Tools for QA/QC checks and fixes for CSV files
Data State | Input | Output | Procedure |
---|---|---|---|
Level 0 | Data acquisition | Raw data | N/A |
Level 1 | - Primary data as CSV(s): filename.csv - Configuration file: default.conf Optionally: - Source characteristics file - Alternate data source files(s): filename_alt.csv |
-Level 1 data: filename_Level1.csv - QA mask file: filename_Level1_qa.csv - Deviation file:filename_Level1_dev.csv - Log file |
Level0to1.py |
Level 2 | - Level 1 data: filename_Level1.csv - Configuration file: default.conf - Reviewed QA mask file: filename_Level2_mask.csv - Deviation file: filename_Level1_dev.csv |
- Processed, combined* data: filename_Level2.csv - Data aggregated to additional intervals: filename_Level2_avg_interval.csv |
Level1to2.py |
Level 3 (Aggregate to Intervals Only) |
- Level 3 data: filename_Level3.csv - Configuration file: default.conf |
- Data aggregated to additional intervals: filename_Level3_agg_avg_interval.csv | Level3_agg_only.py |
*(If alternate source included)
-
Prepare Sources
- Prepare source_characteristics.csv
- Format any alternate data to have the same column names and filename appended with "_alt" as the primary source
- Create a copy of default.conf for the specific data run and make any necessary changes
-
Run Level0to1.py
-
Review Output
- filename_Level1_qa_stats.csv is useful to determine where to look for issues, by looking at the QA mask counts and stats and for each field.

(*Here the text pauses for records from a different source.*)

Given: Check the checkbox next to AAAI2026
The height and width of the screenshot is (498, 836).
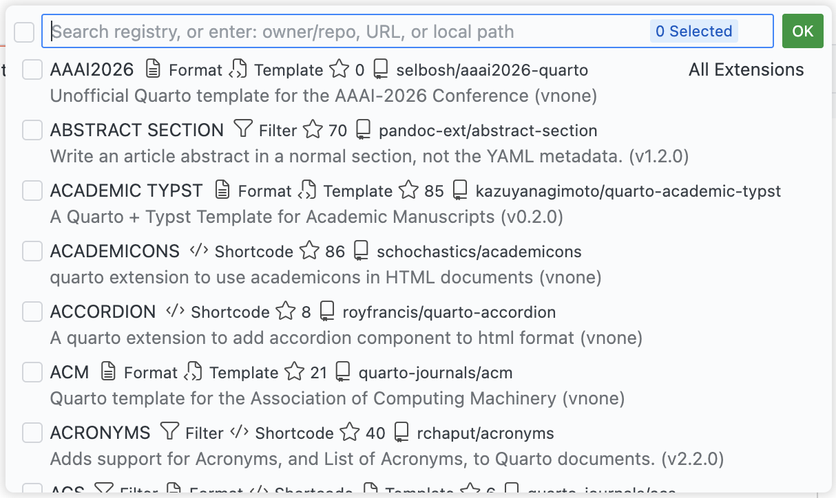Looking at the screenshot, I should tap(32, 69).
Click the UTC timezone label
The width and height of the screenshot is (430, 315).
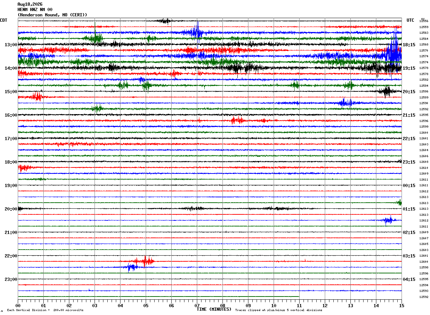pos(410,20)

- filename_Level1_dev.csv is useful to compare primary and alternate sources.
- filename_Level1_qa.csv should be modified to match the intended QA actions. This should include replacing any combination flags.
- filename_Level1.csv is always good reference for checking what data raised flags.
-
Run Level1to2.py.
If an alternate data source uses a larger sample interval than the primary source, values will be back-filled. An alternate source with a shorter sample interval than the primary source may have issues (has not been tested).
-
If needed, manually review the output and run Level3_agg_only.py to run only data aggregation at additional intervals. Note that Level3_agg_only.py is effectively the same as running only the last step of Level1to2.py. If column precisions are enforced in both Level 2 and Level 3, rounding errors may occur.
Warning: These scripts WILL overwrite files of the same name in the output directory. If an existing file is locked, it will append an integer to the end of the file name.
Other Notes:
In the future, the functions used in these scripts should be made into a proper object-oriented class. This would also simplify the number of variables that need to be passed around globally by letting them exist privately in the class.
These scripts are not optimized for memory usage and should be expected to potentially use more than twice the memory as the size of the original data, possibly much more depending on resampling intervals. They are also not optimized for multi-threaded processing; an obvious improvement could be made by run resampling of different intervals in parallel.
Known Issues:
- If timestamp column isn't first, resampling may fail.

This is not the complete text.